Tutti sentono la forza di queste
verità. Bisogna, dunque, annunciarle a gran voce; bisogna ricondurre gli
uomini, finché si può, alla religione primitiva; alla religione che gli stessi
cristiani confessano essere stata quella del genere umano, al tempo del loro
caldeo o del loro indiano Abramo; al tempo del loro preteso Noè, del quale
nessuna nazione, fuorché l’ebrea, ha mai sentito parlare; al tempo del loro
preteso Enoch, ancor piú sconosciuto. Se in queste epoche la religione era
vera, lo è dunque oggi. Dio non può cambiare; l’idea opposta è bestemmia.
È evidente che la religione
cristiana è una pania nella quale gli imbroglioni hanno irretito gli stolti per
piú di diciassette secoli, e un pugnale con cui i pontefici hanno scannato i
loro fratelli per piú di quattordici.
Il solo modo per restituire la
pace agli uomini, è dunque quello di distruggere tutti i dogmi che li dividono
e di ristabilire la verità che li riunisce. Questa è in verità la pace perpetua.

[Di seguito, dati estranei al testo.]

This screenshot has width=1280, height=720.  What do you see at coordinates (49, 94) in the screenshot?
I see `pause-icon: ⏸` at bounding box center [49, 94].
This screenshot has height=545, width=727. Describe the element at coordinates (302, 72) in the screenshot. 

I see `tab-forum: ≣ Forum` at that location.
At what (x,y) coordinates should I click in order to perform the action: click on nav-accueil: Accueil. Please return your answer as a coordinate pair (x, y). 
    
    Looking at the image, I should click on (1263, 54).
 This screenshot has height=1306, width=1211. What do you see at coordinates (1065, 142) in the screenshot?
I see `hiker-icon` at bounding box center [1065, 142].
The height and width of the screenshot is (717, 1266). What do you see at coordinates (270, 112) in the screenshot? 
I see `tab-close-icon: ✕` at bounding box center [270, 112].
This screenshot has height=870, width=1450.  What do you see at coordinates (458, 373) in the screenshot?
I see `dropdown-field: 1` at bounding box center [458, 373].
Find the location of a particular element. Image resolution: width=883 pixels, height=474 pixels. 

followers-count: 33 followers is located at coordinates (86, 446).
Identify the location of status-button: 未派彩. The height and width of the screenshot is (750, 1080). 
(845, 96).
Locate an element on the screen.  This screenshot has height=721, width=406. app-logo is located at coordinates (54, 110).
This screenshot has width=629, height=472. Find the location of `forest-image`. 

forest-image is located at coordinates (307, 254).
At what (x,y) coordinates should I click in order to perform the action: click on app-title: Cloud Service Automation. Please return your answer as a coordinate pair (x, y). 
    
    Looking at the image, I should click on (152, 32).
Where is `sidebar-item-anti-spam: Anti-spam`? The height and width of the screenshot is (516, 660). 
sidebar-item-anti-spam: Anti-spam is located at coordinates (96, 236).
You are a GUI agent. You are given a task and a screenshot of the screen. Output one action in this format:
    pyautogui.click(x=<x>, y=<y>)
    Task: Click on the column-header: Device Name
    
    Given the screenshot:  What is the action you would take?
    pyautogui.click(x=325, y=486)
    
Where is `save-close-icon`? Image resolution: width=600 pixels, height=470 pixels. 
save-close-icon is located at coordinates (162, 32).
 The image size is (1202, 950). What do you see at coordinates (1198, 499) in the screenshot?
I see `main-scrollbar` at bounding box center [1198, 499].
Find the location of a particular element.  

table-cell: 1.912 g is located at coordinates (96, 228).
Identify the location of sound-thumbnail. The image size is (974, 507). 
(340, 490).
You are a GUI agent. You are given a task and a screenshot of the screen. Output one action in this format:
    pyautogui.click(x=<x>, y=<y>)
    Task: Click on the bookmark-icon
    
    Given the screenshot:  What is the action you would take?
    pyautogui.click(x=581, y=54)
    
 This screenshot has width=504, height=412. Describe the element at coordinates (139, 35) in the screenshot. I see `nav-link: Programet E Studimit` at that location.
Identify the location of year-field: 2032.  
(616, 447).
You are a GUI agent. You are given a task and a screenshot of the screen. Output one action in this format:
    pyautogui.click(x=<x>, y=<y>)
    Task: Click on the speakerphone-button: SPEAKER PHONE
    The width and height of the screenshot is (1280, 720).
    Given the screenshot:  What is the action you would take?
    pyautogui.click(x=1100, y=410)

Questa pace non è una chimera; essa sussiste fra tutte le persone oneste dalla
Cina fino a Québec: venti príncipi d’Europa l’hanno abbracciata abbastanza
pubblicamente; non rimangono che gli imbecilli a figurarsi di credere nei
dogmi; questi imbecilli sono in gran numero, è vero; ma i pochi che pensano,
col tempo conducon con sé i piú. Cade l’idolo e la tolleranza universale
s’innalza ogni giorno sulle sue rovine: i persecutori sono in orrore presso il
genere umano.
Che dunque ogni persona giusta
lavori, ciascuno secondo le sue capacità, a sgominare il fanatismo, e a
ricondurre la pace che questo aveva bandito dai regni, dalle famiglie e dal
cuore degli infelici mortali. Che ogni padre di famiglia esorti i figli a non
obbedire che alle leggi e a non adorare che Dio.